Auf internationaler Ebene kann das Jahr 2024 als Wendejahr bezeichnet werden. Der im Oktober 2023 nach dem Angriff der Hamas ausgebrochene israelisch-palästinensische Krieg eskalierte, forderte Zehntausende von Opfern und führte zu einer humanitären Katastrophe im Gazastreifen. Der russische Angriffskrieg in der Ukraine dauert an und hat sich weiter verschärft. Er muss endlich beendet werden. Zu Verhandlungen gibt es keine Alternative. Sowohl auf europäischer als auch auf globaler Ebene ist die Politik nach rechts gerückt. Besonders deutlich wurde dies bei den Wahlen zum Europäischen Parlament und der Wahl von Donald Trump zum US-Präsiden5 ten. Die globalen sicherheits- und handelspolitischen Auswirkungen sind nun auch in Europa zu spüren. Der geopolitische Wandel stellt Europa vor neue Herausforderungen. Die Defizite der europäischen Politik werden sichtbar. Die europäische Gemeinschaft steht vor großen Herausforderungen, denen sich die europäische Linke stellen muss. 

Wir haben darauf reagiert und die internationale Arbeit mit einer stärkeren Verzahnung von Inlands- und Auslandsarbeit neu ausgerichtet. Im Vordergrund stehen Analysen zur aktuellen Situation in den Ländern, in denen wir mit Büros vertreten sind. Ein neues Format sind regelmäßige «Internationale Briefings» zu aktuellen Entwicklungen. 

Die Verschiebung der gesellschaftlichen Kräfteverhältnisse hatte Auswirkungen auf die uns nahestehende Partei.
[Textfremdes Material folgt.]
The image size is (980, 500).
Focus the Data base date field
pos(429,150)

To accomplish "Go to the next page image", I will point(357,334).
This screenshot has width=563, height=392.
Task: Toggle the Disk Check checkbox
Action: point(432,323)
Als Stiftung haben wir daraufhin die Veranstaltungsreihe «Strategischer Dialog» zu zentralen Fragen der gesellschaftlichen Linken organisiert, die die inhaltlichen Schwerpunkte unserer Arbeit widerspiegelt. Das Format kam gut an. Das hybride Konzept bot vielen die Möglichkeit, sich einzubringen. Natürlich ging es dabei immer auch um die Situation der Partei Die Linke, die sich nach der öffentlichkeitswirksamen Gründung des BSW verschlechterte. Die tektonischen Verschiebungen in der Wirtschaft durch die ökologischen Herausforderungen haben wir unter dem Titel «Sozial-ökologischer Umbau und Wirtschaftsdemokratie» ebenso diskutiert wie die globalen Machtverschiebungen und die Möglichkeiten von Diplomatie und Frieden. Die Studie «Linke Triggerpunkte» von Carsten Braband zu den gesellschaftspolitischen Haltungen potenzieller Wähler*innen der Linken entlang unterschiedlicher Parteipräferenzen in der Sozial-, Migrations- und Integrations-, Klima- sowie Außen- und Rüstungspolitik fand im Oktober 2024 große Aufmerksamkeit. Im Jahr 2025 werden wir die Veranstaltungsreihe fortsetzen. 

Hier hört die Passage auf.